SUMMARY OF THE INVENTION
With the background of the invention in mind it is an object of
this invention to provide an improved, compact, lightweight,
inexpensive radio frequency antenna adapted to produce a fan-shaped
radiation pattern having relatively uniform illumination across the
face of such antenna.
This and other objects of the invention are attained generally by
providing a radio frequency antenna comprising a microstrip feed
network and a flared radiating structure directly fed by such
microstrip feed network. The microstrip feed network includes a
dielectric board having a conductive ground plane formed on one
side thereof and at least one feed element formed on the other side
of such dielectric board. The flared radiating structure includes a
pair of conductive members, one being connected to the conductive
ground plane and the other being connected to at least one feed
element.
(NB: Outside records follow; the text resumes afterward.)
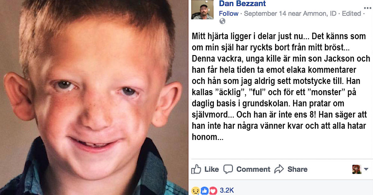Click the small avatar beside Share

pyautogui.click(x=357, y=169)
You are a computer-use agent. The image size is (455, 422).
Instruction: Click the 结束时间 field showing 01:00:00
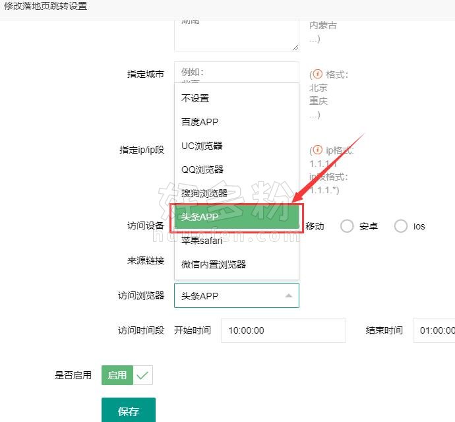(434, 330)
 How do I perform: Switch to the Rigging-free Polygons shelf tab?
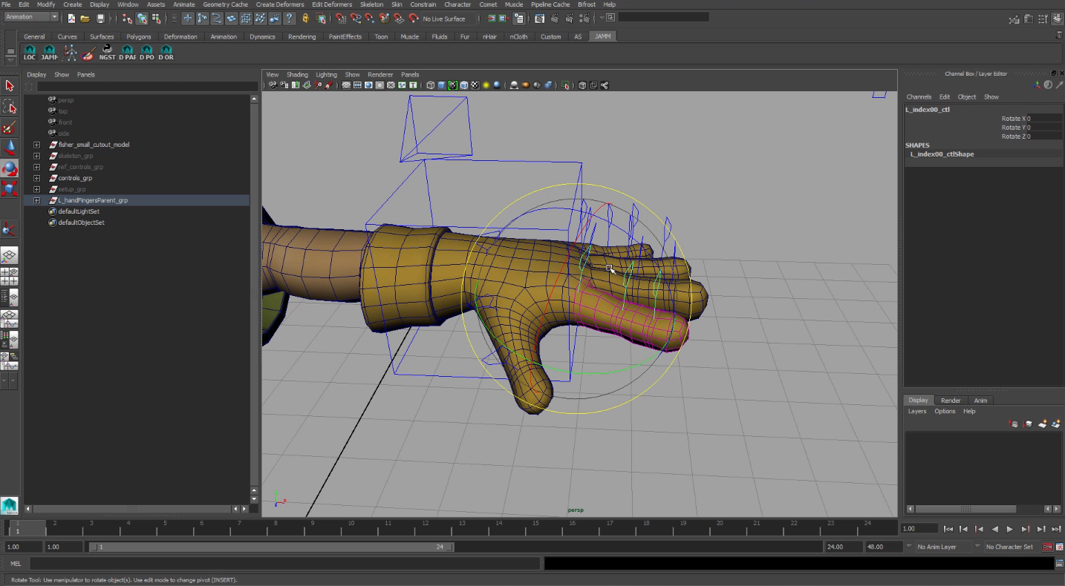(x=139, y=36)
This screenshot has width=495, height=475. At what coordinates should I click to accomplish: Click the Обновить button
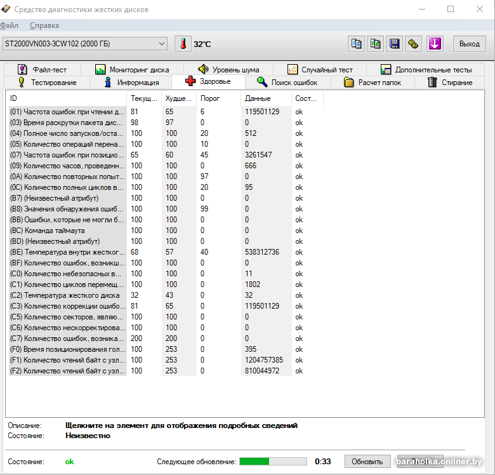(x=367, y=462)
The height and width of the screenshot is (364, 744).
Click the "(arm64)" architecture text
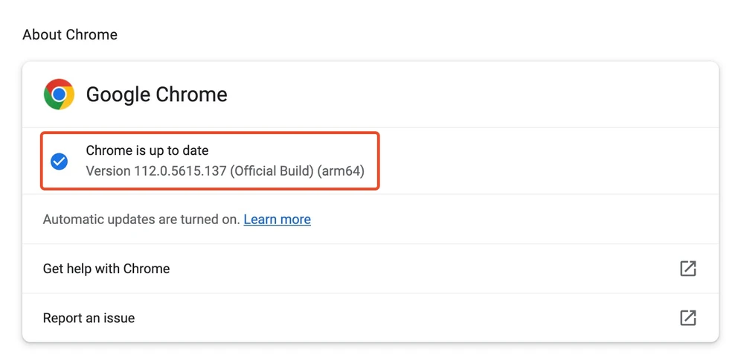[341, 171]
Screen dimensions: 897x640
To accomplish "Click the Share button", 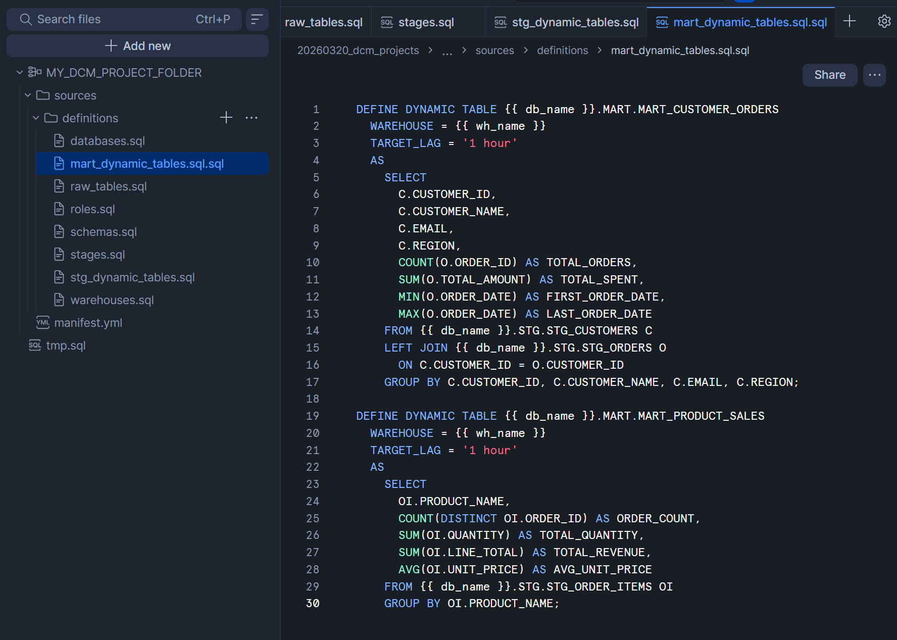I will pyautogui.click(x=829, y=75).
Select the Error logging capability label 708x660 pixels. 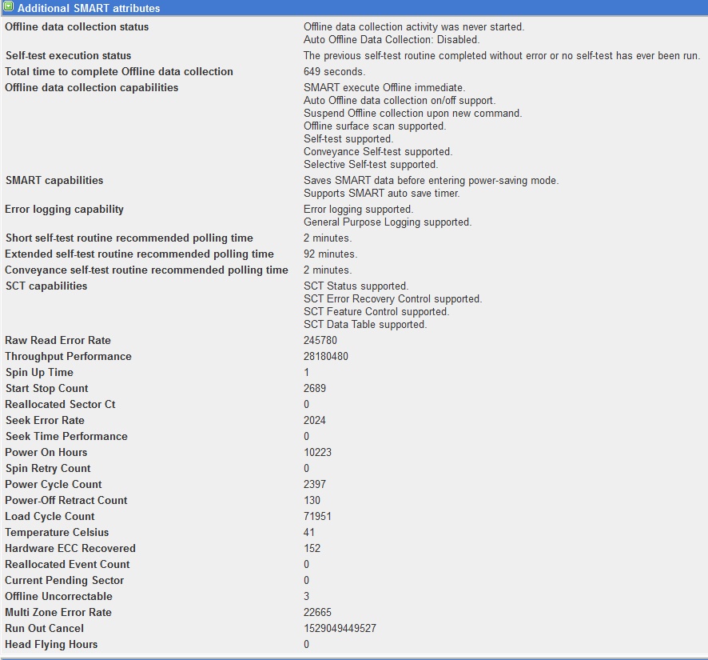click(x=65, y=210)
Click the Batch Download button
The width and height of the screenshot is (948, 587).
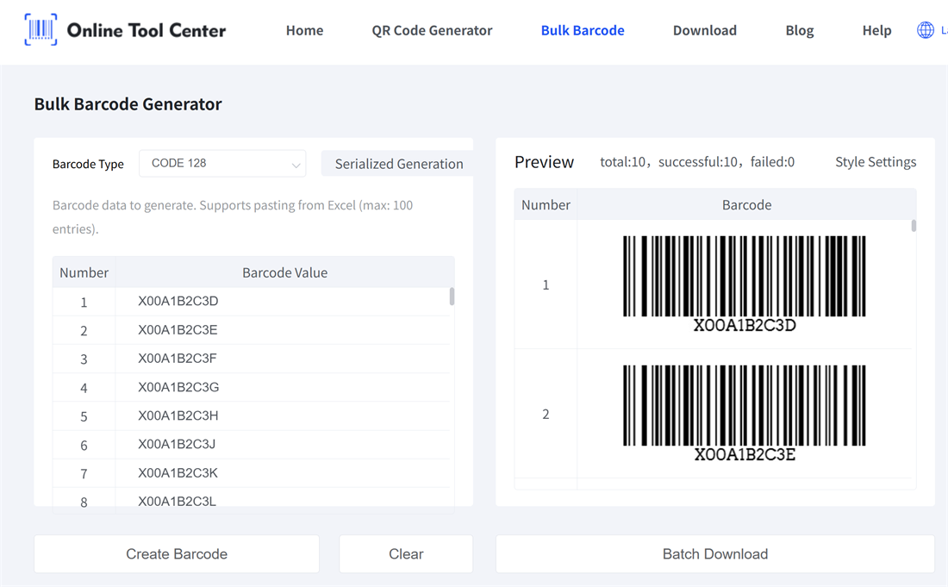coord(715,553)
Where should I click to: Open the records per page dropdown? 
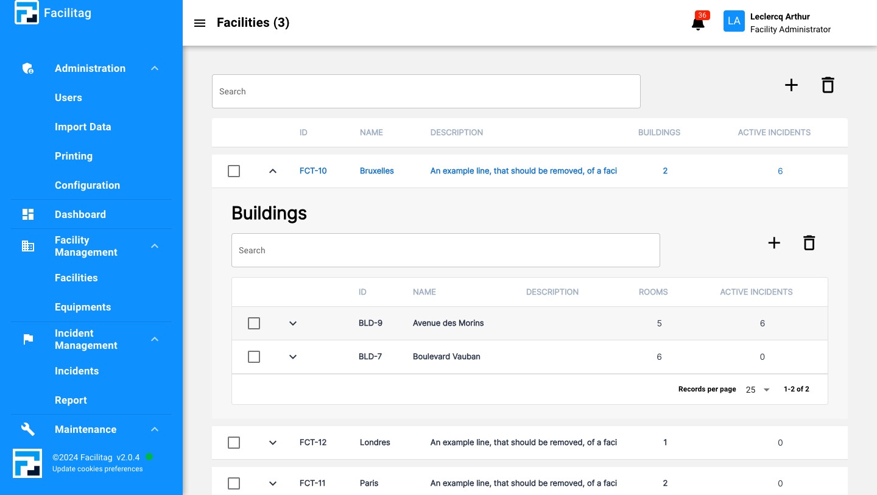click(758, 390)
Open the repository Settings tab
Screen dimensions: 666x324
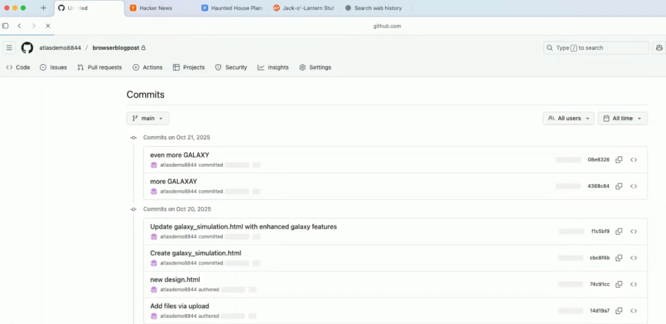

The radiating structure is flared outwardly from the edge
of the dielectric board to free space. A wedge-shaped dielectric
structure is disposed in the narrow region of the flared radiating
structure for the purpose of matching the impedance of the antenna
to the inpedance of free space.
In one embodiment of the invention a single feed element is formed
on the dielectric board to form an antenna element. A plurality of
such antenna elements is arranged with the dielectric boards
thereof disposed in parallel planes to form an E-plane array
antenna.
In another embodiment of the invention a plurality of feed elements
is formed to provide an H-plane array antenna on a single
dielectric board.
A cover, having absorbing material, is disposed over the microstrip
feed network to suppress stray radiation from propagating from such
feed network.
BRIEF DESCRIPTION OF THE DRAWINGS
The foregoing features of this invention, as well as the invention
itself, may be more fully understood from the following detailed
description read together with the accompanying drawings in
which:
FIG. 1 is an isometric drawing, partially exploded, of an H-plane
radio frequency array antenna according to the invention;
FIG. 2 is an exploded view of a portion of the antenna shown in
FIG. 1;
FIG. 3 is a cross-section view of a portion of the antenna shown in
FIG. 1 taken along line 3--3;
FIG. 4 is an isometric drawing of an antenna element according to
the invention; and,
FIG. 5 is an isometric drawing, somewhat simplified, of an E-plane
radio frequency array antenna using a plurality of the antenna
elements shown in FIG. 4.
DESCRIPTION OF THE PREFERRED EMBODIMENTS
Referring now to FIG. 1, an H-plane radio frequency array antenna
10, here adapted to operate over the frequency band 6-18 GHz, is
shown to include a microstrip feed network 12 and a flared
radiating structure 14 directly fed by such microstrip feed network
12. The microstrip feed network 12 includes a dielectric board 16,
here RT/duroid 5880 manufactured by Rogers Corp., Rogers,
Connecticut, having a dielectric constant of 2.22 and a thickness
of 0.03 inches. A copper ground plane 18 is formed on one side of
the dielectric board 16 (shown in FIG. 2) and a plurality of, here
nine, strip conductors 20a-20i is printed on the other side of the
dielectric board 16, in a conventional manner. The strip conductors
20a-20i have triangular-shaped feed elements 22a-22i (sections 22b
and 22c being shown in FIG. 2) formed at one end. The strip
conductors 20a-20i are formed in parallel strips here spaced a
distance of 0.349 inches. The strip conductors 20a-20i here have 50
ohm characteristic impedances. The base of each one of the
triangular-shaped feed elements 22a-22i (only sections 22a, 22b and
22c being shown in FIG. 2) is here 0.3488 inches and the altitude
is here 0.93 inches. The base dimension is selected in accordance
with the requisite grating lobe requirement and the altitude
dimension is selected to minimize phase errors in the H-plane (i.e.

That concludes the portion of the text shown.